**Aim of the exercise**
Look through the records below for the line with "The image size is (596, 499)." and the line with "Save the new", then return those lines and all lines between, exactly.

**Study material**
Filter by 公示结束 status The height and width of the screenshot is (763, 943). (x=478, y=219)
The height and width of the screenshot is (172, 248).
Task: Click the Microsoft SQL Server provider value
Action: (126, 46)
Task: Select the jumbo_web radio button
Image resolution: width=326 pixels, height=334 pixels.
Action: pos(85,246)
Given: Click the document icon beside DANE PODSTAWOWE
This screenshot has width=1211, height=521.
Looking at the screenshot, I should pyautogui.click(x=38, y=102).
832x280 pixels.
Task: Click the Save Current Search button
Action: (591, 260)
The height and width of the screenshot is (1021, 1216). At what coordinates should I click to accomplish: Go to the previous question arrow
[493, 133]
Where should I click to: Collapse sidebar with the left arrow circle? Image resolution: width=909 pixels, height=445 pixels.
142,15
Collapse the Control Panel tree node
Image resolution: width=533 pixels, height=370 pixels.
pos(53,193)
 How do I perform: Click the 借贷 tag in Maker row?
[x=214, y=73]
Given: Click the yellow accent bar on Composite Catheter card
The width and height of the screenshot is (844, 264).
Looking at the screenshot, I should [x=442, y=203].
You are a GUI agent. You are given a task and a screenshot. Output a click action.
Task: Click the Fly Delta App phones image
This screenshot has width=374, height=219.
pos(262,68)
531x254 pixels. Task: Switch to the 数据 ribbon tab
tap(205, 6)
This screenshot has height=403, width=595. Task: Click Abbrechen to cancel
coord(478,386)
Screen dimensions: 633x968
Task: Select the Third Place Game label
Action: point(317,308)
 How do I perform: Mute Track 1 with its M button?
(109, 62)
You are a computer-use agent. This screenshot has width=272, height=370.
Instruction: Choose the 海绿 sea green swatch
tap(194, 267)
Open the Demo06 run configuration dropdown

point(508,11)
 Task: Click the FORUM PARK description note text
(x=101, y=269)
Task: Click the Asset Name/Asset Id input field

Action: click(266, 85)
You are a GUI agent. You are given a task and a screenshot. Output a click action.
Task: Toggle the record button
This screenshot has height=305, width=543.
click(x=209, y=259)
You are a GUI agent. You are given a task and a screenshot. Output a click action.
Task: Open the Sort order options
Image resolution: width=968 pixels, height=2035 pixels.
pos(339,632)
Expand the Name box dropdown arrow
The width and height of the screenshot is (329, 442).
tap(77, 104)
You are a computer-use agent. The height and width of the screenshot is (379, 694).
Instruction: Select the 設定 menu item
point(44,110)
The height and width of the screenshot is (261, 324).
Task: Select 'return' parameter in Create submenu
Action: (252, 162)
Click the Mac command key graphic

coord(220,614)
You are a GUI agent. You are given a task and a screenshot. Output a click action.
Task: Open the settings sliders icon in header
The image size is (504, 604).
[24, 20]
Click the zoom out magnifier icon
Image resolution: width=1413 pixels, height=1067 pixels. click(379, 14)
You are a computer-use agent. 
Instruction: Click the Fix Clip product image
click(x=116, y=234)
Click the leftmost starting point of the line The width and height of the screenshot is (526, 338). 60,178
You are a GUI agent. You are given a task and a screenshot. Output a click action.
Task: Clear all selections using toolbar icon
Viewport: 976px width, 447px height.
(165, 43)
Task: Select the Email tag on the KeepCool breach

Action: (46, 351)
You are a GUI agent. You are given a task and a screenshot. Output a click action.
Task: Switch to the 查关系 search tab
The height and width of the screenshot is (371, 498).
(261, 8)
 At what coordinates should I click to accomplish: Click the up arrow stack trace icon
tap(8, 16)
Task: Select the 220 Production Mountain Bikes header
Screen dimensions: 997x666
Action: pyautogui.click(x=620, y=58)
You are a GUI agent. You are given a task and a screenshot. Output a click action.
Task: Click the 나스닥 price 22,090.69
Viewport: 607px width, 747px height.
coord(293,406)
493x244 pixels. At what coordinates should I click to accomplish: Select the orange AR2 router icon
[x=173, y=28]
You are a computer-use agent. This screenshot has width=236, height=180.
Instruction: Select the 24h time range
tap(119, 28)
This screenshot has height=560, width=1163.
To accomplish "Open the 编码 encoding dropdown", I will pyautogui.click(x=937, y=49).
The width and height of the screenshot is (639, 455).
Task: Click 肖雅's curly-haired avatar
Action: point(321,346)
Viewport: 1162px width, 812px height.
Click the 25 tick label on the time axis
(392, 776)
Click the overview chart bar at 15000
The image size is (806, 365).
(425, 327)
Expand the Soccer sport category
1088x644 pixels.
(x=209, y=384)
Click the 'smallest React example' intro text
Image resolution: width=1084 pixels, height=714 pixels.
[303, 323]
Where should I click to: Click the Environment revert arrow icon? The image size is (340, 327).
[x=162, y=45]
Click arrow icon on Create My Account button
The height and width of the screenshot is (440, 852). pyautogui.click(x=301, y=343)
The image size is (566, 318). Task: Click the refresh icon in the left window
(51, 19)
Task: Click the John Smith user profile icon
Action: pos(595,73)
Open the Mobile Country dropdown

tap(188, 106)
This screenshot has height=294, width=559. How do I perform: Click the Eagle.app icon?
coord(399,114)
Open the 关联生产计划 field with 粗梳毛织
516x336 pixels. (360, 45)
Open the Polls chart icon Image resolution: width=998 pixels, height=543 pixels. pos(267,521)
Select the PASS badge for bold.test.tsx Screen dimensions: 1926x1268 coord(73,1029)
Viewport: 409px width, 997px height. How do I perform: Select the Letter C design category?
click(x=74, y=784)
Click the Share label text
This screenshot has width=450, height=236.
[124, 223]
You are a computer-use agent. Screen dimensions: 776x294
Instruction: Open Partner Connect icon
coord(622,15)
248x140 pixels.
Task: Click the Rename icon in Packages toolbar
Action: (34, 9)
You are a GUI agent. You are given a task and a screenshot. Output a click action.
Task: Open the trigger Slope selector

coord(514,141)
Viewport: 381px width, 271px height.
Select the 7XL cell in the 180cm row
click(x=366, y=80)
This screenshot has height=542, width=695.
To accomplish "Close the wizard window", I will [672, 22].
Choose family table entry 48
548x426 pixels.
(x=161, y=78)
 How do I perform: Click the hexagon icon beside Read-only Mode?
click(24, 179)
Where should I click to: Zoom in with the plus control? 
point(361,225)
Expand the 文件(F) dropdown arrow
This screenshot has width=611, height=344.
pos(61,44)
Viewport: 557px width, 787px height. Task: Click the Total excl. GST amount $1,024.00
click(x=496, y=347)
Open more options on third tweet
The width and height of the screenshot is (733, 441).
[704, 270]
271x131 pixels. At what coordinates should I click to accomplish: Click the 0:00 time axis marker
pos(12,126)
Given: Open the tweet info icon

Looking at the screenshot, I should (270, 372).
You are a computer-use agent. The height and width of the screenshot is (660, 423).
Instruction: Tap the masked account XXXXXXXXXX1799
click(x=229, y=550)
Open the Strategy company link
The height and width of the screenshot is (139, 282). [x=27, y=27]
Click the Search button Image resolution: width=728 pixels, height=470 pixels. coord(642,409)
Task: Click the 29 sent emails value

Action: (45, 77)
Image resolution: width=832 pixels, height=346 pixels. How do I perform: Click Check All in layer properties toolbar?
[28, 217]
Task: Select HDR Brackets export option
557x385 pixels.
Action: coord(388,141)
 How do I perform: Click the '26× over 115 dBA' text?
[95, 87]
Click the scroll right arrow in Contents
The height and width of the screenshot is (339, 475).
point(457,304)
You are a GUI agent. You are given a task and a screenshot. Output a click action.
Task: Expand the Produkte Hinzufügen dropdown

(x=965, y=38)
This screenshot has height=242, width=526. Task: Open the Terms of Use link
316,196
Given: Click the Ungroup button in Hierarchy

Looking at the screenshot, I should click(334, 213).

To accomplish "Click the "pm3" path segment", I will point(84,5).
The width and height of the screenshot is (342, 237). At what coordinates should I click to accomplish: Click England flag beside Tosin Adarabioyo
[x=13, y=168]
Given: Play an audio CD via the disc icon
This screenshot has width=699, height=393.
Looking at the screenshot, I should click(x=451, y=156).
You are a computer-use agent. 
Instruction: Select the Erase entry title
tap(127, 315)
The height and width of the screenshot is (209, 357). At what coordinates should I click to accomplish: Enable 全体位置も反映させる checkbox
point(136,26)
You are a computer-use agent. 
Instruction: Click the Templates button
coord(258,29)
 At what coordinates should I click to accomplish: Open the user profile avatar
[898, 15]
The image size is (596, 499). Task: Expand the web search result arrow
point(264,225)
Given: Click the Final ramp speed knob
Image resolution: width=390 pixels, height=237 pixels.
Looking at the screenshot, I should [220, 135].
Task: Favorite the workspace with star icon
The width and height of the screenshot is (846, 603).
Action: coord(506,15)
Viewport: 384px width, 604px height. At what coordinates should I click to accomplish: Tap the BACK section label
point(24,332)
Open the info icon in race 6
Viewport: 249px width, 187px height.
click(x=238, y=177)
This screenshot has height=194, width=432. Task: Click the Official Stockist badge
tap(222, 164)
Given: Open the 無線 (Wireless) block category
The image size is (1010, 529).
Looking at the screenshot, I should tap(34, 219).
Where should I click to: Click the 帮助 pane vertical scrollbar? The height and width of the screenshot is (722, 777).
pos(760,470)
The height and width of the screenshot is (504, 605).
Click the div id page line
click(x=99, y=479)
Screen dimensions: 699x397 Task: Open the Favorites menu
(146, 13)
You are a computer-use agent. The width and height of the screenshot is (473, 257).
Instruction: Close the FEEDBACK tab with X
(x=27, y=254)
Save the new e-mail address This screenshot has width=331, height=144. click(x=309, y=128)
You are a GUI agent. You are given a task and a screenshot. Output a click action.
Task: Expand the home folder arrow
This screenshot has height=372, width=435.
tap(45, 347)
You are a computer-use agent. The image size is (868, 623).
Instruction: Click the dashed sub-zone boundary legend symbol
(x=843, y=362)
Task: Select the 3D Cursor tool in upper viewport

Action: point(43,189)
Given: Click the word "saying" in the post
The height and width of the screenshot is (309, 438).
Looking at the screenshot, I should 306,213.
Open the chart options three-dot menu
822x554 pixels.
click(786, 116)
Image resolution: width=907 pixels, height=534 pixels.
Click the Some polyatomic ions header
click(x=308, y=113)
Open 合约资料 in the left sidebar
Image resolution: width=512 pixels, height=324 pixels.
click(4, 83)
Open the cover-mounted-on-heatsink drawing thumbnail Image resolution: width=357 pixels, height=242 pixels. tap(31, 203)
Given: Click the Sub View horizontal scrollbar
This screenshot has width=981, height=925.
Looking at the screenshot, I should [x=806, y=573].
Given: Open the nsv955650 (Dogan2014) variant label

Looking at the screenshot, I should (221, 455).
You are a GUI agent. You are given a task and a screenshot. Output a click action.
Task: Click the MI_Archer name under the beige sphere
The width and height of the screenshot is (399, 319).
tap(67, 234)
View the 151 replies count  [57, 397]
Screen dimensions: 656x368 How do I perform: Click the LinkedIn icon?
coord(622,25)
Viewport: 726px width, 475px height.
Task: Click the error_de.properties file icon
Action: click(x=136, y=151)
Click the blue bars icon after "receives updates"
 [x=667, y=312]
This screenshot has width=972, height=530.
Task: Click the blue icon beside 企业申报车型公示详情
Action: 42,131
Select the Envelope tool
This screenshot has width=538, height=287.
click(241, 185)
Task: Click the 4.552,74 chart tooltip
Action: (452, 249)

**Response area**
The image size is (596, 499). Task: Expand the web search result arrow
point(264,225)
Given: Click the Final ramp speed knob
Image resolution: width=390 pixels, height=237 pixels.
Looking at the screenshot, I should [220, 135].
Task: Favorite the workspace with star icon
The width and height of the screenshot is (846, 603).
Action: coord(506,15)
Viewport: 384px width, 604px height. At what coordinates should I click to accomplish: Tap the BACK section label
point(24,332)
Open the info icon in race 6
Viewport: 249px width, 187px height.
click(x=238, y=177)
This screenshot has height=194, width=432. Task: Click the Official Stockist badge
tap(222, 164)
Given: Open the 無線 (Wireless) block category
The image size is (1010, 529).
Looking at the screenshot, I should tap(34, 219).
Where should I click to: Click the 帮助 pane vertical scrollbar? The height and width of the screenshot is (722, 777).
pos(760,470)
The height and width of the screenshot is (504, 605).
Click the div id page line
click(x=99, y=479)
Screen dimensions: 699x397 Task: Open the Favorites menu
(146, 13)
You are a computer-use agent. The width and height of the screenshot is (473, 257).
Instruction: Close the FEEDBACK tab with X
(x=27, y=254)
Save the new e-mail address This screenshot has width=331, height=144. click(x=309, y=128)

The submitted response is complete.